Ontario MPP
- In office 1975–1990
- Preceded by: New riding
- Succeeded by: Mike Cooper
- Constituency: Kitchener—Wilmot

Personal details
- Born: June 20, 1931 Saint John, New Brunswick, Canada
- Died: July 7, 2001 (aged 70) Kitchener, Ontario, Canada
- Party: Liberal
- Spouse: Kay
- Children: 10
- Occupation: Teacher

= John Sweeney (Canadian politician) =

Canadian politician

John Roland Sweeney (June 20, 1931 - July 7, 2001) was a politician in Ontario, Canada. He was a Liberal member of the Legislative Assembly of Ontario from 1975 to 1990. He was a cabinet minister in the government of David Peterson.

==Background==
Sweeney moved to Ontario in his youth, and was educated at the University of Toronto, receiving a Bachelor of Arts degree and a Master's Degree in Education.

==Politics==
A devout Roman Catholic, Sweeney served as the Waterloo Catholic District School Board's first director of education from 1969 until 1975.

In 1975, he ran as a Liberal candidate in the 1975 election for the riding of Kitchener—Wilmot. Sweeney defeated Progressive Conservative Morley Rosenberg by 1,745 votes. He was re-elected with increased majorities in the elections of 1977 and 1981. He sat on the opposition benches until the Liberals formed government under David Peterson following the 1985 election.

He was a candidate in the 1982 Liberal leadership convention, but was eliminated on the first ballot, finishing last in a field of five candidates with only 122 votes.

In 1985, Sweeney was easily re-elected in his own riding. He was appointed Minister of Community and Social Services on June 26, 1985. He was retained in this position following the 1987 election, and was named Minister of Municipal Affairs and Housing on August 2, 1989.

In 1989, Sweeney extended the Special Services at Home (SSAH) program to adults with developmental disabilities.

Sweeney was strongly anti-abortion, and was vocal about his views on the subject.
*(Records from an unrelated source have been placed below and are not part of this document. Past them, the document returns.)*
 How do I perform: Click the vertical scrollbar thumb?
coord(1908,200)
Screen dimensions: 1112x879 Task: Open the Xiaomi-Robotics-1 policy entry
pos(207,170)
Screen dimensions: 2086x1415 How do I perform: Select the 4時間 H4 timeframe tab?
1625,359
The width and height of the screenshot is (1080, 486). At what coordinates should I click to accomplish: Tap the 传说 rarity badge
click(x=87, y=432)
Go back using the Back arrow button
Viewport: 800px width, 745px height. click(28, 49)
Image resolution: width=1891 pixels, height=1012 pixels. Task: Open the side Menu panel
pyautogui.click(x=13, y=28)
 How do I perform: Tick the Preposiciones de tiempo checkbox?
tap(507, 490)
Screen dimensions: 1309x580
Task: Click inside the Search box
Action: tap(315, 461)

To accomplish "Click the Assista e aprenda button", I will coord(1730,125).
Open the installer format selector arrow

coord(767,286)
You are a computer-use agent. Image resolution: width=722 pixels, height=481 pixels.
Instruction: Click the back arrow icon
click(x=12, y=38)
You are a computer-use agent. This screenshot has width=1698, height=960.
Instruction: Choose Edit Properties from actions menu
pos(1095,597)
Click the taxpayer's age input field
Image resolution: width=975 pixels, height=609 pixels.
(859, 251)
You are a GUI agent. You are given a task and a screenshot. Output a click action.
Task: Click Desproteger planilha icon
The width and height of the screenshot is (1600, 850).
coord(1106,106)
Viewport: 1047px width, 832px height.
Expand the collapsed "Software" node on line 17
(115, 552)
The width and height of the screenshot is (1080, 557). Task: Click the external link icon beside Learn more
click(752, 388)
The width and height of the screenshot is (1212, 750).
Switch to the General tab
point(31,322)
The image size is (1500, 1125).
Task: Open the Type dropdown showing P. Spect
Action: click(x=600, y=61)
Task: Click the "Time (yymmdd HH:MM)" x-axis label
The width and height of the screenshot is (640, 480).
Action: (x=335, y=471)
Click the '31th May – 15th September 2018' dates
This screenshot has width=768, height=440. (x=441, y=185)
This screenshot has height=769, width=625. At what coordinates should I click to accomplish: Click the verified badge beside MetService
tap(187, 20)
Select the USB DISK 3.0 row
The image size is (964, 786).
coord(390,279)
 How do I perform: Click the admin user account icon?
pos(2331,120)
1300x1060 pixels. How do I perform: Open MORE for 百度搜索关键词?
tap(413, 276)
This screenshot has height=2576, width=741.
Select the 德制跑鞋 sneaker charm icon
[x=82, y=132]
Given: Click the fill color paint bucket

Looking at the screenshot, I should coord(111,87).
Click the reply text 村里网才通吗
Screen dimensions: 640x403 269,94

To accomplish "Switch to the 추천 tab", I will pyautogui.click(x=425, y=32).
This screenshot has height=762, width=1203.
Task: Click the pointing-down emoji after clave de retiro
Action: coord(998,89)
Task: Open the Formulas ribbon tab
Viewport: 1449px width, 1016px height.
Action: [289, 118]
He did not support the Peterson government's liberalization of access to abortion in the late 1980s.

Sweeney did not run in the 1990 election, although he worked as a lobbyist at Queen's Park in the 1990s.

===Cabinet positions===

Peterson ministry, Province of Ontario (1985–1990)
Cabinet posts (2)
| Predecessor | Office | Successor |
| Chaviva Hošek (Housing) John Eakins (Municipal Affairs) | Minister of Municipal Affairs and Housing 1989–1990 | Dave Cooke |
| Ernie Eves | Minister of Community and Social Services 1985–1989 | Charles Beer |

==Later life==
Out of politics, he became chair of the Canadian branch of Habitat for Humanity, and served as Chancellor of St. Jerome's University from 1992. He was hired to examine Ontario's education system in the 1990s, and recommended cutting the number of school boards. In 1999, Sweeney joined with Alan Redway and Marion Dewar to release "Where's Home?", a comprehensive study of housing in Ontario.

He died in 2001, aged 70, from a heart attack, having survived several such attacks in the past. He left his wife, Kay, and their 10 children. There is a John Sweeney Catholic Elementary School in Kitchener, Ontario named after him.